*Given instruction A:*
Copy from the article about Leung and Adams the part that opens with the words containing "The pair divulged" and closes with "involved in 2012.".
*Given instruction B:*
According to the article about Leung and Adams, in what year did Leung first file his case for judicial review?
*Given instruction C:*
Write the next part of the article about Leung and Adams, picking up after its final sentence.

*Document extract:*
· · · · ·

The pair divulged their love story and why they were fighting this case in a video to mark their appointment as Pink Dot HK ambassadors.

Pink Dot HK is one of the city’s largest LGBTI festivals. Last year thousands donned pink to push for LGBTI equality. The fifth annual event will take place on 21 October.

Life as a ‘team’

The pair explained how they met in 2005 and became romantically involved in 2012.

Adams said it was Leung’s face, charm, smile, and eyes that struck him when he first saw his future husband.

Leung explained how he proposed one morning in bed ‘without flowers, without rings’.

‘We live life together as a whole, as a team’ said Leung.

The relationship ‘gives me a lot of confidence to take on those world problems, not by yourself but together’ said Adams.

‘Equal treatment’

Leung initially filed his case for judicial review in 2015. He alleged violations of the Basic Law, the Hong Kong Bill of Rights and the Sexual Discrimination Ordinance by his employers and the tax department.

Earlier this month, a Hong Kong judge allowed Leung to take the government to the Court of Final Appeal for refusing to grant his partner spousal benefits.

· · · · ·

*Data:*
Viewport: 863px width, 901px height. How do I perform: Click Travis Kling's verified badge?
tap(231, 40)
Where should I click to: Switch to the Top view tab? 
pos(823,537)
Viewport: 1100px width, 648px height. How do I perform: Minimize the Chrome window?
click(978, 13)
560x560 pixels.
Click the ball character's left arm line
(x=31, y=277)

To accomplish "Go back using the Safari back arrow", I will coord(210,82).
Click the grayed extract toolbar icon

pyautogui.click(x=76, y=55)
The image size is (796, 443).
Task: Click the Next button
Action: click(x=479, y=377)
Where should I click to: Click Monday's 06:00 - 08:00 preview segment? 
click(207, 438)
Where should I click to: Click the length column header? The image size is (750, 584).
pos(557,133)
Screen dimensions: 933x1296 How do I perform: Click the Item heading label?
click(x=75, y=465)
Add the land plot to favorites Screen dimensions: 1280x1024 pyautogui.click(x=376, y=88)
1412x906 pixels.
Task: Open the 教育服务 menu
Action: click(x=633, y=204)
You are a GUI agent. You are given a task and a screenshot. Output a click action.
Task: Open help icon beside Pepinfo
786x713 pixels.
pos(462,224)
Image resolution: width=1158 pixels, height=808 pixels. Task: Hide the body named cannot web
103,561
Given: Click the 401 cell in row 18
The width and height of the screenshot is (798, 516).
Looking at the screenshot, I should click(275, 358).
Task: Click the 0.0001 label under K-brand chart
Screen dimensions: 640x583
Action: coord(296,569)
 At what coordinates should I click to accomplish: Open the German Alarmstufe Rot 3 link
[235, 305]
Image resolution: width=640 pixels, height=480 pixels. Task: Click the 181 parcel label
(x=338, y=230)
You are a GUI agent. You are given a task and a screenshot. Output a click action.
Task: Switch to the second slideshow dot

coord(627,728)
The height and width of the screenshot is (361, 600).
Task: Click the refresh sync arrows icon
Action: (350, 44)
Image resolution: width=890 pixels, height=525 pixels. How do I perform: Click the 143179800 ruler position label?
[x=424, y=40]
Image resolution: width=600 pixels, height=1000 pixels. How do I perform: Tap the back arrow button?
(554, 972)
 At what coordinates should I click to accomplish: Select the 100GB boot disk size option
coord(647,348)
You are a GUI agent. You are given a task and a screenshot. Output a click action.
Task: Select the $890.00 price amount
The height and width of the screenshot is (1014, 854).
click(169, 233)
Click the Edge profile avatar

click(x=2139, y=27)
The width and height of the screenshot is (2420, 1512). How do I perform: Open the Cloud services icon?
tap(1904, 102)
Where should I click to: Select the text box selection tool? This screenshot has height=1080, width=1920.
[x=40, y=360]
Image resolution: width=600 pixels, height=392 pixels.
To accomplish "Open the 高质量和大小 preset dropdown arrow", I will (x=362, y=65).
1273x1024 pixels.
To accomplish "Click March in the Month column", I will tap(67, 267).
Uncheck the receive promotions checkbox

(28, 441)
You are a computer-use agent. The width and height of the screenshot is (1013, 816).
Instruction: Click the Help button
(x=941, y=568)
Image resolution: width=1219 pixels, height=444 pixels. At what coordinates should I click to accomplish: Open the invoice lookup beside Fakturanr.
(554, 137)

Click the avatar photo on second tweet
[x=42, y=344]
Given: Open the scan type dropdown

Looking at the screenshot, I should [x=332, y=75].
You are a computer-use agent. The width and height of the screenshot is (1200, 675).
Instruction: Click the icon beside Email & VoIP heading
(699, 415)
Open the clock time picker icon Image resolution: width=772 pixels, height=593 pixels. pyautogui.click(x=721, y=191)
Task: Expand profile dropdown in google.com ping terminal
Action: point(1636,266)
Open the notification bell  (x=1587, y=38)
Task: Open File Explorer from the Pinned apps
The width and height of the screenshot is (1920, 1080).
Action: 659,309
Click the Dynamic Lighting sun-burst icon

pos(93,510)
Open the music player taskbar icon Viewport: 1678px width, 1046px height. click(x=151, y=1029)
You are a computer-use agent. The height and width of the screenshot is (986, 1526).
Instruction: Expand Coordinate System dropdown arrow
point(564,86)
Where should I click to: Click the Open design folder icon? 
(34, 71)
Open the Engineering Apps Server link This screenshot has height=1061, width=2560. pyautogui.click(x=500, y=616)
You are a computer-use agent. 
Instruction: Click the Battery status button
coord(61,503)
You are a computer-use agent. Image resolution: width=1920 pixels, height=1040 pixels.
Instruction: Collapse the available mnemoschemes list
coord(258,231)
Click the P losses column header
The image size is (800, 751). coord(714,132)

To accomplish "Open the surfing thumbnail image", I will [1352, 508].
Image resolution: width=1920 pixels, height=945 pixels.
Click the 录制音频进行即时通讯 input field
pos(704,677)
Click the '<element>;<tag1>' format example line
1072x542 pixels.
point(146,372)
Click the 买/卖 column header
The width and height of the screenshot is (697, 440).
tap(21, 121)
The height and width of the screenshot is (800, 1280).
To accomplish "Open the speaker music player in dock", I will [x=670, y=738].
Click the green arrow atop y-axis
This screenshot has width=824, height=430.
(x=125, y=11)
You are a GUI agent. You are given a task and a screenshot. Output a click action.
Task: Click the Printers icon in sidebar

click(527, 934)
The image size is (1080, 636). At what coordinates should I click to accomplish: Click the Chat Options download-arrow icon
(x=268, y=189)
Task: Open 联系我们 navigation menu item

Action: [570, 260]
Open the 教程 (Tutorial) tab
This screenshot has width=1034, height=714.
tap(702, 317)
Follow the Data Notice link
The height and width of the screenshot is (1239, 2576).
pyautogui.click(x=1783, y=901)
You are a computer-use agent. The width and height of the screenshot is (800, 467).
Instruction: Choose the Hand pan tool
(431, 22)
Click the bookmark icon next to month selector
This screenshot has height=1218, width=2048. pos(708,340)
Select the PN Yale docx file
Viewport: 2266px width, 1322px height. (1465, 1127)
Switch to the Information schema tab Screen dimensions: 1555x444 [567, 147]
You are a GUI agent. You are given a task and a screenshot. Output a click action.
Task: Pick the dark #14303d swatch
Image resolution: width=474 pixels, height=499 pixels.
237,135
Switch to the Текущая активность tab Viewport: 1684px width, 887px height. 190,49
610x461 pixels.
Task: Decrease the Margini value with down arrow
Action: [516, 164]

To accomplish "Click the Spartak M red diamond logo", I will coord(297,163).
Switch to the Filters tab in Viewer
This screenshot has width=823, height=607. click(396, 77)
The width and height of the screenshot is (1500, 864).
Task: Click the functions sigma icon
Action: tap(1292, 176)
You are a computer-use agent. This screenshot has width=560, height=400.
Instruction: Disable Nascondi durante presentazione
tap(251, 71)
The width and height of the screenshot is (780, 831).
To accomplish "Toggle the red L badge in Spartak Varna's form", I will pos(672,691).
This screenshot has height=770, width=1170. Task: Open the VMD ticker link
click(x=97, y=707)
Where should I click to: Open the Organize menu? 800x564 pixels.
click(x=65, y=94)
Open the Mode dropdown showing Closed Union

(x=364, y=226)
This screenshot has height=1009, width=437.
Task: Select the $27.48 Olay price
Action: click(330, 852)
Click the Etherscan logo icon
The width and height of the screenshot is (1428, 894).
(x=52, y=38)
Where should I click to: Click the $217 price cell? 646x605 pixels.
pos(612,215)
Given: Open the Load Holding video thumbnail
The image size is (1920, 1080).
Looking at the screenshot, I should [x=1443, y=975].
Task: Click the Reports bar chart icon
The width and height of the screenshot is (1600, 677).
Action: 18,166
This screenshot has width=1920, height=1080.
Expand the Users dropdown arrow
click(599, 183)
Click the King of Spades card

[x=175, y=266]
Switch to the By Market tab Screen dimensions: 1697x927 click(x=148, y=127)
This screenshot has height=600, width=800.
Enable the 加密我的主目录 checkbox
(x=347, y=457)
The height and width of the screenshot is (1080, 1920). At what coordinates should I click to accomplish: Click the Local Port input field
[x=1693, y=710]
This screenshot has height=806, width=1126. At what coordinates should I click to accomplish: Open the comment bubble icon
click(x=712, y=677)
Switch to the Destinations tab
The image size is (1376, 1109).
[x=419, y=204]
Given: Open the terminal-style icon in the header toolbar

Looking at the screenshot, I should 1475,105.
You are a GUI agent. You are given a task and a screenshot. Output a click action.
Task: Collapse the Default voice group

· · · · ·

*Answer A:*
The pair divulged their love story and why they were fighting this case in a video to mark their appointment as Pink Dot HK ambassadors.

Pink Dot HK is one of the city’s largest LGBTI festivals. Last year thousands donned pink to push for LGBTI equality. The fifth annual event will take place on 21 October.

Life as a ‘team’

The pair explained how they met in 2005 and became romantically involved in 2012.

*Answer B:*
2015

*Answer C:*
Judge Jeremy Poon Siu-chor of the Court of Appeal said the case should go to the top court as it raised questions of public importance. The Court of Final Appeal will decide which aspects of the case to accept. The top court will rule on whether legal and societal circumstances should be considered in the case.

‘We only strive for equal treatment’ said Leung of their bid for recognition.

“I think it is important to make change,’ said Adams. ‘The government is slow to respond and it needs a push every now and then’.

The Court of Final Appeal in July ruled Hong Kong’s immigration department must recognize same-sex unions in spousal visa applications.